Todos encaravam a jovem que permanecia imóvel. As expectativas aumentaram, talvez ela não se transformasse.
Porém o brilho nos olhos de Emily e o pequeno sorriso de Luísa se desfizeram, como um castelo de carta ao receber um sopro, quando escutaram um resmungar. Frustrada, Luísa preparou seu revólver e se aproximou. Ester e Nancy observavam caladas.
Desta vez não houve intercessões, Emily apenas fechou os olhos bem firmes, escutou o barulho da arma ser destravada e se preparou para o pior.
— N… Não — sussurrou uma voz fraca, porém audível.
Foi o suficiente para que ela não atirasse.
— Você está viva! — disse Luísa aliviada.
Era como se um grande peso fosse retirado de suas costas.
— Está consciente? — perguntou, agachando-se.
A jovem apenas balançou a cabeça positivamente. Luísa se aproximou ainda mais e a analisou, não havia apresentado nenhuma mudança radical de comportamento. Concluiu que amputar seu braço funcionou, já havia se passado dez minutos e ela não se transformou, isso a acalmou um pouco.

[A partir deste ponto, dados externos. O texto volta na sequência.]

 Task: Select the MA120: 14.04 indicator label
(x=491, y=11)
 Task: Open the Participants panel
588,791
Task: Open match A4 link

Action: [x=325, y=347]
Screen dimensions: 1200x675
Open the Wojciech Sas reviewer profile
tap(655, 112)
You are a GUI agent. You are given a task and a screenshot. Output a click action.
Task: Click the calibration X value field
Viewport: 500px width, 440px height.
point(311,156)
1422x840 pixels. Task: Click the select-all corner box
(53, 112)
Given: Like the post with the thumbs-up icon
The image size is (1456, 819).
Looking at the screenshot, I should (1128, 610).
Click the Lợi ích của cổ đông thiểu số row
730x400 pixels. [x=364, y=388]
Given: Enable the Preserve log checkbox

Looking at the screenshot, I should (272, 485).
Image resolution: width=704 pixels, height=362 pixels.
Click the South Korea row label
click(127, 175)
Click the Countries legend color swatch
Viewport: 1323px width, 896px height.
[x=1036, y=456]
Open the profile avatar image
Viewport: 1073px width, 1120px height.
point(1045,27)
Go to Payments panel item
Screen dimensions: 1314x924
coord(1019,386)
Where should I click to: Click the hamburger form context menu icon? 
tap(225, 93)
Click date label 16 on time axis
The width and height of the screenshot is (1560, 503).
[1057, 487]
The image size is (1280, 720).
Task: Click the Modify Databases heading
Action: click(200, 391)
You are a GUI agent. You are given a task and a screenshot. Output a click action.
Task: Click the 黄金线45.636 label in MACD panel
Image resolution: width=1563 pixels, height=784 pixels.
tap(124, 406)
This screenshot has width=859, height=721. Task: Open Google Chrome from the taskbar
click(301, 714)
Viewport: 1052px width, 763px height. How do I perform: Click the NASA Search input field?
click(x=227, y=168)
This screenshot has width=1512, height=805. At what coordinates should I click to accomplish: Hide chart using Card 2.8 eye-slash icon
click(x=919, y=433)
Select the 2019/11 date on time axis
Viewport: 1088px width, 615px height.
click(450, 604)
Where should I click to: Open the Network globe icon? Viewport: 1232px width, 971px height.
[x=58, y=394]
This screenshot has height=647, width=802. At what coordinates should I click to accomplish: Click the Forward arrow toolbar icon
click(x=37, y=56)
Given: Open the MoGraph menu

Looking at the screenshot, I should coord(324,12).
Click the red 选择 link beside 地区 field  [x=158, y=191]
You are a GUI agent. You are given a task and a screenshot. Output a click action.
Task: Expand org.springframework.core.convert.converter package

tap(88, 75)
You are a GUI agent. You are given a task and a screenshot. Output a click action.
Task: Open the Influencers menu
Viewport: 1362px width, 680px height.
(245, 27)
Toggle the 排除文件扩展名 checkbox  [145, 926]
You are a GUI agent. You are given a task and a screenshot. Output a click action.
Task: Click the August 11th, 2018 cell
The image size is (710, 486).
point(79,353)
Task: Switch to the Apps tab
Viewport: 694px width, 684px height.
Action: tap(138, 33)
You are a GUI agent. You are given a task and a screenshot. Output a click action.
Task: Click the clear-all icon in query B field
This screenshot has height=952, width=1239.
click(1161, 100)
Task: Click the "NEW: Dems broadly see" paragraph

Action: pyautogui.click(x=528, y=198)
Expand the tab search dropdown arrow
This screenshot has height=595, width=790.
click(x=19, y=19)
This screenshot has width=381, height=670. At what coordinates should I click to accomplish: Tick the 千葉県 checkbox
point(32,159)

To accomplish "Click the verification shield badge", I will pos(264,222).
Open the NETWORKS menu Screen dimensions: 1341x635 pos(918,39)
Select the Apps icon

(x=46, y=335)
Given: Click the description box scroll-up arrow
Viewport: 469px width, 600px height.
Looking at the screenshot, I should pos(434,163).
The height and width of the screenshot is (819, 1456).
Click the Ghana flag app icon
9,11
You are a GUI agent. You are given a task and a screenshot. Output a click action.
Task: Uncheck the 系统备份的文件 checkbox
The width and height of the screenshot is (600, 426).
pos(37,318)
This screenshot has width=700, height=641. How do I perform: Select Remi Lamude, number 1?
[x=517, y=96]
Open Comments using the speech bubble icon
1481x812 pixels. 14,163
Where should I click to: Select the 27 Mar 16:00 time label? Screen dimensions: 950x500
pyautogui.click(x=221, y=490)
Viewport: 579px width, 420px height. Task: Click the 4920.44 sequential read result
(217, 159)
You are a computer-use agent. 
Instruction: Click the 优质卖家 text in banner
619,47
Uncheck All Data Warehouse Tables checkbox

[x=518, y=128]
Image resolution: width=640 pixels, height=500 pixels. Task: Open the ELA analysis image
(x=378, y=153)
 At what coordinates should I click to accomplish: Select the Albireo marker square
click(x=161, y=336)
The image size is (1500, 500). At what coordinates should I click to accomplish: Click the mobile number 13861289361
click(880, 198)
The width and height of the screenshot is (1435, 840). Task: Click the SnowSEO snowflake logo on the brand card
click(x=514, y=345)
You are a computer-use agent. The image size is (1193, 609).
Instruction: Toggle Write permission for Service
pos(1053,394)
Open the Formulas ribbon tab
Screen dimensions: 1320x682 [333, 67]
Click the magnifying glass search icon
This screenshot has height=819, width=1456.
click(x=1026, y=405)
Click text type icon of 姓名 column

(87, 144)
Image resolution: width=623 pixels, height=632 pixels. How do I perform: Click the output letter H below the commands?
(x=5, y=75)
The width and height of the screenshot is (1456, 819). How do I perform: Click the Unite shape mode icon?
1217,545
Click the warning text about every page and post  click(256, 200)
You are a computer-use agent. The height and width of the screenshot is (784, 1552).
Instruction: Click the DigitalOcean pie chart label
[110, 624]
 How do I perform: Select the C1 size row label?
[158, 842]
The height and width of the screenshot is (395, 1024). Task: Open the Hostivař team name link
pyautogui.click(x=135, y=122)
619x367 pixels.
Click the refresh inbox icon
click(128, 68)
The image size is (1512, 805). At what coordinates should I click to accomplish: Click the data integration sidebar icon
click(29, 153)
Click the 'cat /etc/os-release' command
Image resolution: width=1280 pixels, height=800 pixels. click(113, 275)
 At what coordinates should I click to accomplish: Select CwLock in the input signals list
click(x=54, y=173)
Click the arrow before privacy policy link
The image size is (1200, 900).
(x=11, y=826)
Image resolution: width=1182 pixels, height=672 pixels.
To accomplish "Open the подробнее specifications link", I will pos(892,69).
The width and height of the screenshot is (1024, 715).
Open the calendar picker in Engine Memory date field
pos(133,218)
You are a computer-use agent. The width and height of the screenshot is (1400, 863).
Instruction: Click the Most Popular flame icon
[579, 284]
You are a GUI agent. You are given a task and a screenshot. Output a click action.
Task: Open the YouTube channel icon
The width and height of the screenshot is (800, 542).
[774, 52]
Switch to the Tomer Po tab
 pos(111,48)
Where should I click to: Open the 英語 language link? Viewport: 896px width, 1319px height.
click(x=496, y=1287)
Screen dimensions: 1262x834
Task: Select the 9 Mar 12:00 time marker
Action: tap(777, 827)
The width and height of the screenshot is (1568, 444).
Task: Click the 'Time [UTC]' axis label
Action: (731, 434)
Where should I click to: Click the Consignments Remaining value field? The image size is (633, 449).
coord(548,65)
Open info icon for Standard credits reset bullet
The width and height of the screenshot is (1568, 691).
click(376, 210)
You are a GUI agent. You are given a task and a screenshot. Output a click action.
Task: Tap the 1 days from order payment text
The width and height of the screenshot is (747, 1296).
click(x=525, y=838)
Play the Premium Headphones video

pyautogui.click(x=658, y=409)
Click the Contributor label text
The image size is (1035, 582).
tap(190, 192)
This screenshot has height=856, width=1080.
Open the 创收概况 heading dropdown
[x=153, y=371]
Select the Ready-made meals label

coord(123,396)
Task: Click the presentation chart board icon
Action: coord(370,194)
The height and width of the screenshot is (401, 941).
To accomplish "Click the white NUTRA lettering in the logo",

A jovem estava pálida, porém consciente e capaz de se comunicar. Aproveitando a oportunidade, resolveu fazer algumas perguntas, precisava de informações.
— Você precisará de analgésicos, anti-inflamatórios e alguns outros medicamentos. Sei que não é um bom momento e que precisa descansar, mas você tem algum parente que possa lhe ajudar?
— Sim — A garota se acomodou melhor e continuou: — Meu tio Nicolas. Na mochila tem um walk-talk, tente falar com ele.
— Farei o possível, agora descanse um pouco — aconselhou a ex-detenta.
Luísa pegou o walk-talk que estava no bolso da mochila e caminhou para fora da cabana, deixando Emily tranquila para trocar o curativo da jovem. Ester também optou por respirar um pouco de ar puro, porém teve que explicar a história toda para Nancy que ainda estava um pouco chapada e só conseguia rir e fazer piadas com a situação.
Luísa estava prestes a chamar a atenção das duas mulheres, quando foi surpreendida pelo roncar do rádio indicando que alguém havia atendido.
— Alô? — Era uma voz masculina e familiar.
Luísa esforçou-se para lembrar.
— Clarisse? — perguntou o homem novamente.
Lembrou-se imediatamente do proprietário daquela voz grave e aveludada.
Existem vozes parecidas, mas aquela era a voz de Nicolas. O homem que havia lhe ajudado poucas horas atrás, salvando-a de um zumbi e a instruindo sobre como matar os mortos-vivos. Ela tinha quase certeza!